#### Abstract

Aiming at the problem of a large number of parameters and high time complexity caused by the current deep convolutional neural network models, an improved face alignment algorithm of a cascaded convolutional neural network (CCNN) is proposed from the network structure, random perturbation factor (shake), and data scale. The algorithm steps are as follows: 3 groups of lightweight CNNs are designed; the first group takes facial images with face frame as input, trains 3 CNNs in parallel, and weighted outputs the facial images with 5 facial key points (anchor points). Then, the anchor points and 2 different windows with a shake mechanism are used to crop out 10 partial images of human faces. The networks in the second group train 10 CNNs in parallel and every 2 networks’ weighted average and colocated a key point. Based on the second group of networks, the third group designed a smaller shake mechanism and windows, to achieve more fine-tuning. When training the network, the idea of parallel within groups and serial between groups is adopted. Experiments show that, on the LFPW face dataset, the improved CCNN in this paper is superior to any other algorithm of the same type in positioning speed, algorithm parameter amount, and test error.

#### 1. Introduction

The task of face alignment [1–3] is also called facial landmark localization. In the case of a given facial image, the algorithm locates the key points of the face, including the left eye, the right eye, the tip of the nose, and the left and right corners of the mouth. The difficulty lies in quickly and accurately predicting the coordinate values of 5 key points of a given facial image. Facial landmark localization [4, 5] is a relatively core algorithm business that plays a crucial role in many scientific research and application topics. It has always been a research issue in the fields of image processing, pattern recognition, and computer vision.

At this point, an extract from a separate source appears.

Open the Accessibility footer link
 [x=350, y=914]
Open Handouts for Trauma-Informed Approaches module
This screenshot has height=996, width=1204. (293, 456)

The current facial landmark localization methods are mainly divided into 3 categories: AAM [6] (active appearance model) based on traditional methods and ASM [7] (active shape model) based on models and methods based on deep learning. The AAM method and model-based ASM extract the semantic features of a given facial image by iteratively solving an optimization problem [8] under various constraints. In addition to the high computational complexity, it also easily falls into a local minimum; with the rise of deep learning methods, face alignment tasks have achieved extremely accurate results in terms of accuracy. However, the current high-precision detection algorithms mostly use deep networks (such as VGG [9] and Resnet-34 [10]), which creates a substantial number of parameters, resulting in the time and space complexity increasing dramatically, and the chain rule can easily lead to gradient vanishing and gradient explosion in the deep network [11], which can easily cause the network to fail to learn useful rules. For this reason, this paper improved the cascaded convolutional neural network [12, 13] from the aspect of network structure, raising the random perturbation factor (shake) and the data scale. Under the condition of ensuring accuracy, lightweight [14] convolutional neural networks are designed to reduce the number of parameters that the networks need to learn and accelerate the speed at locating key points on the face.

#### 2. Related Theories

Convolutional neural networks (CNNs) [15] are a new type of artificial neural network proposed by combining traditional artificial neural networks and deep learning. Since fully connected neural networks have a large number of parameters when processing image data, CNNs optimize the structure of the traditional fully connected neural networks by introducing weight sharing [16] and local perception methods, which greatly reduces the number of learnable parameters of the fully connected neural networks. Since the feature maps output by the CNN pooling layers have the advantages of rotation invariance and translation invariance, CNNs have natural robustness [17] for processing image data. In the common CNN model architecture, most CNNs use the convolutional layer and the pooling layer alternately to extract the semantic information of the facial image from low to high. After the channel numbers and size of the feature maps reach a certain dimension, the feature maps are arranged in order and converted into a one-dimensional feature vector, which is connected with the fully connected layer for dimensional transformation. The operation process of the convolutional layer can be expressed as follows:

In formula (1), *X*^{(l,k)} represents the *k*-th feature map output by the *l*-th hidden layer, nl represents the number of channels of the *l*-th layer feature map, and *W*^{(l,k,p)} represents the convolution kernel used when mapping the *p*-th group of feature maps in the (*l* − 1)-th layer to the *k*-th feature maps in the *l*-th layer. The algorithm in this paper uses max-pooling. After the pooling operation, the size of the feature map is reduced to one-fold of the original step size. Max-pooling can be expressed as follows:

In formula (2), *X*^{(l+1,k)} (*m, n*) represents the value of the *k*-th group of feature map coordinates output from the (*l* *+* 1)-th layer at (*m, n*).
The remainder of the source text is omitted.